With freedom of expression severely stifled under the ruling regime, writing about injustice is no longer a right that can be meaningfully exercised, Roy said. “Real critical writings don’t get published,” he said. “Editors and publishers can’t print them. When some do slip through the cracks and get published, they get banned. Writers face persecution. All of these tell you that you need greater structural change.”

Helping a new generation

Roy’s book tries to unravel the formula that will help the new generation of activists to figure out the way towards these movements. “Shahbag had a spirit,” he said. “It was historical reconciliation. It was the zeitgeist of that moment.” But the zeitgeist now is different, Roy says.

The Bengali title for his book Kalker Andolon, Ajker Andolon (Movements of the Past and Movements of the Present) defines the post-Shahbag movements as the movements of the present. The difference between the movements of the past and the movements of the present, said Roy, is justice.

In Bangladesh’s political culture, the ideological yardstick is based on the narrative about Liberation War, in which the Awami League is what is called the “pro-Liberation” force, and anyone against it belongs directly or indirectly in the “anti-Liberation” camp. The Quota movement, in 2018, which demanded reform in the provision for a quota system in government jobs recruitment, moved away from the discourse that perpetuates the pro-Liberation versus anti-Liberation dichotomy, Roy said.

A remarkable portion of the population became antagonistic towards the Awami League as a result of its suppression of freedom of expression, widespread corruption and a concentration of power. This fostered the rise of country’s second major political party, the Bangladesh Nationalist Party.

The Awami League eventually came back to power in 1996, a full 20 years after Sheikh Mujib’s assassination, with Mujib’s daughter Sheikh Hasina becoming Bangladesh’s prime minister.
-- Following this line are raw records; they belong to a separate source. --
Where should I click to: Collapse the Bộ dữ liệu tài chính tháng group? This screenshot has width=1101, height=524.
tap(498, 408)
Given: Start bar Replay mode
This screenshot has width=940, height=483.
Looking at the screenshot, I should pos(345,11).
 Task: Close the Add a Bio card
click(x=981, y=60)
The political culture of defining everyone along the lines of whether they were claimed to be pro- or anti-Liberation once again gained momentum, supported by a major portion of Bangladeshi intelligentsia, which traditionally supported the Awami League.
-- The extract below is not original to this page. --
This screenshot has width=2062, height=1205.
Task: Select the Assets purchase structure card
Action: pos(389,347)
It continued when Hasina came back to power in 2008 and has since managed to stay in power through two controversial elections. The general election of 2014 was boycotted by all major opposition parties with observers questioning its credibility. The 2018 election was held amid mass arrests of opposition party members and faced allegations of serious irregularities.

“One of the things that my book aims to show is that the spirit of the time is not controlled by the ‘shushil shomaj’ [the liberal elites],” he said. “In other words, the establishment thought process does not dictate this new movement. These movements are not constrained within and limited by the pro- vs anti-Liberation War narrative.”

The movements of the past, says Roy, were also intricately tied with the Bangladesh Nationalist Party-Awami League division. But the movements of the present are about rights. “Whoever can absorb it will be part of this movement, whether it is the Awami League or the BNP,” he said.

The political forces that will absorb the “movement of the future”, he said, rejecting the establishment dichotomy, will be the “third force.”

Roy is ready to fight through the long winter until that happens.

Saqib Sarker is a journalist based in Dhaka.